▶ **THE EXERCISE**:
List every line of the records below in which the word "next" appears, copying each such line in full.

START

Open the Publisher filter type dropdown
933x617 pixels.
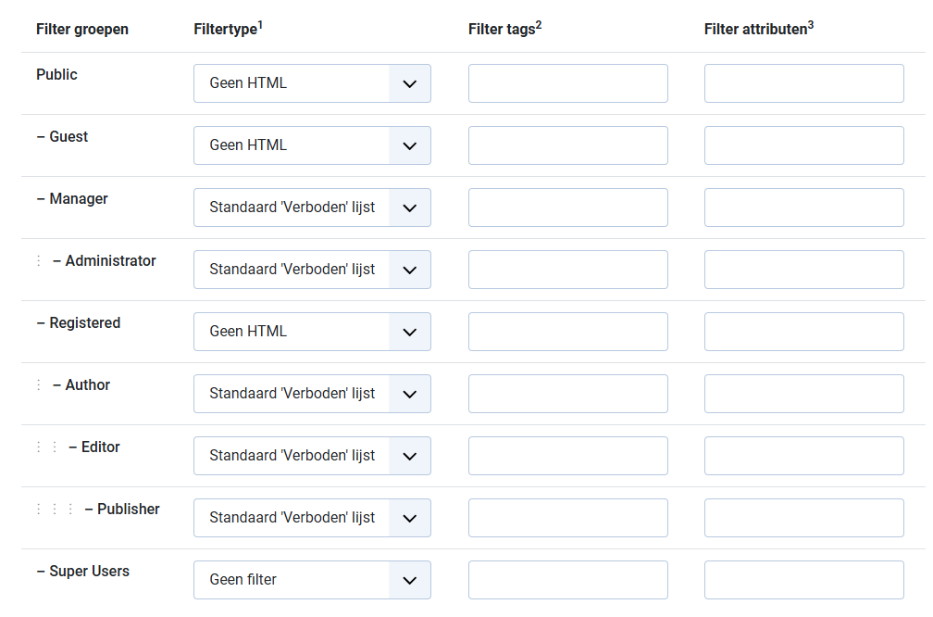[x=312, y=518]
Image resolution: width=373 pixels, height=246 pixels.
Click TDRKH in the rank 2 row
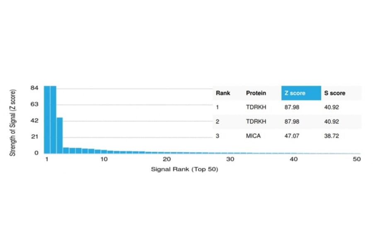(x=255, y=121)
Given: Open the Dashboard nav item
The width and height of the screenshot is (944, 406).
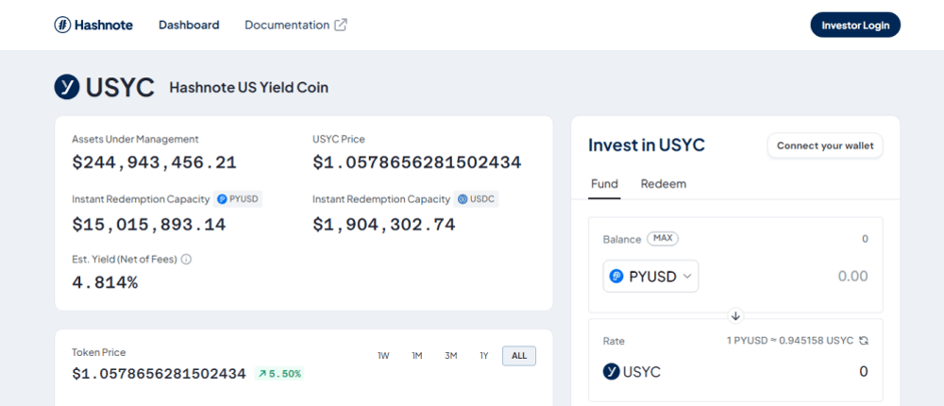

END
START

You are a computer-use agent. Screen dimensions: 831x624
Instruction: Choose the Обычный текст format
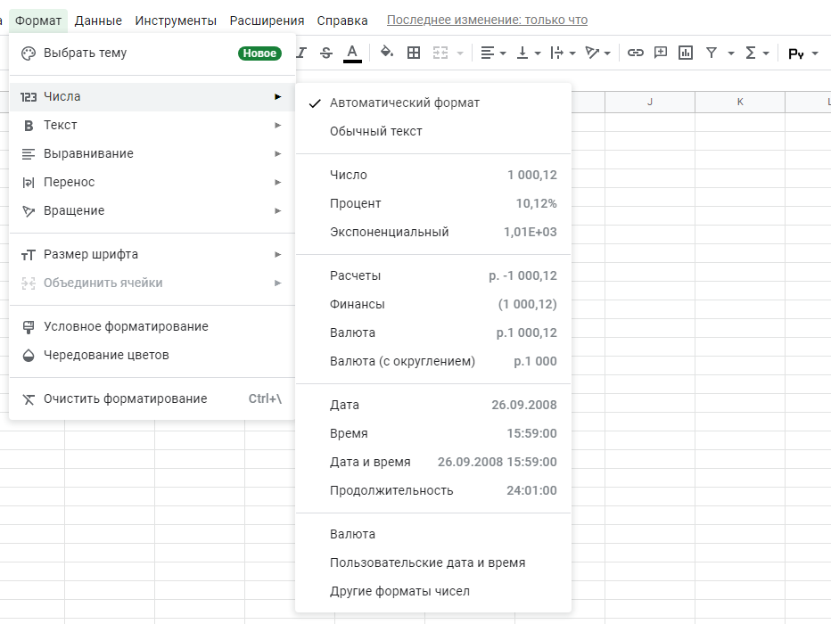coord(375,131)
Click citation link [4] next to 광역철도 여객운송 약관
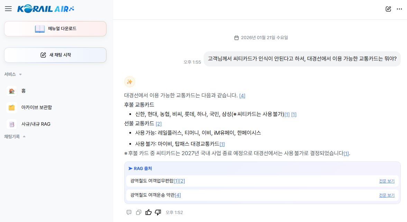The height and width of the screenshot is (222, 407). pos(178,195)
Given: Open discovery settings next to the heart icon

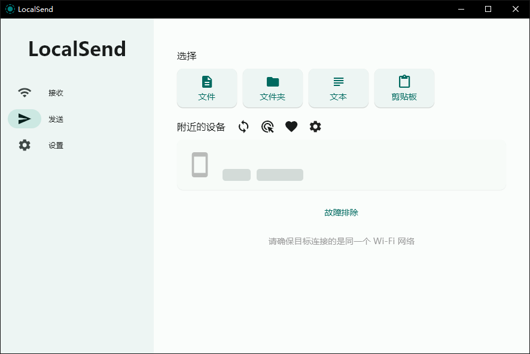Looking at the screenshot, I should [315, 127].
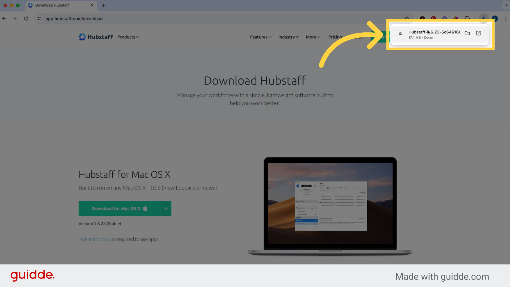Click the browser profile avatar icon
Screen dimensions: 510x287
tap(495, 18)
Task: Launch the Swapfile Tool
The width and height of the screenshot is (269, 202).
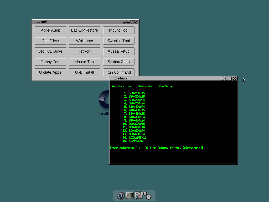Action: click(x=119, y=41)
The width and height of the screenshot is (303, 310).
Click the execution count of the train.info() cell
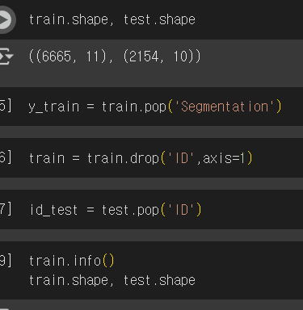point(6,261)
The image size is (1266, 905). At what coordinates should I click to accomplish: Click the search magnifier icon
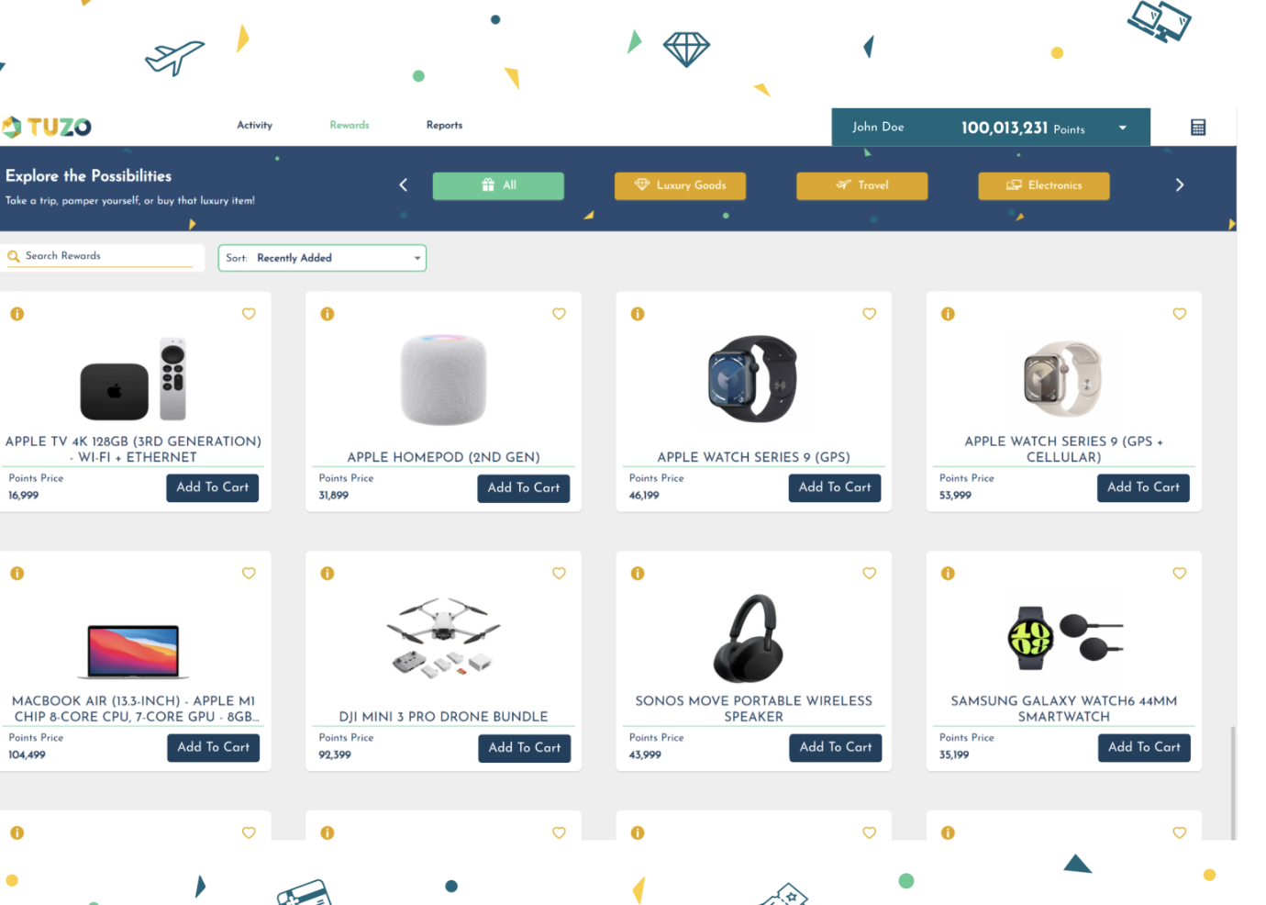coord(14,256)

END

▶ **RESULT**:
Click citation link [4] next to 광역철도 여객운송 약관
Given: Open discovery settings next to the heart icon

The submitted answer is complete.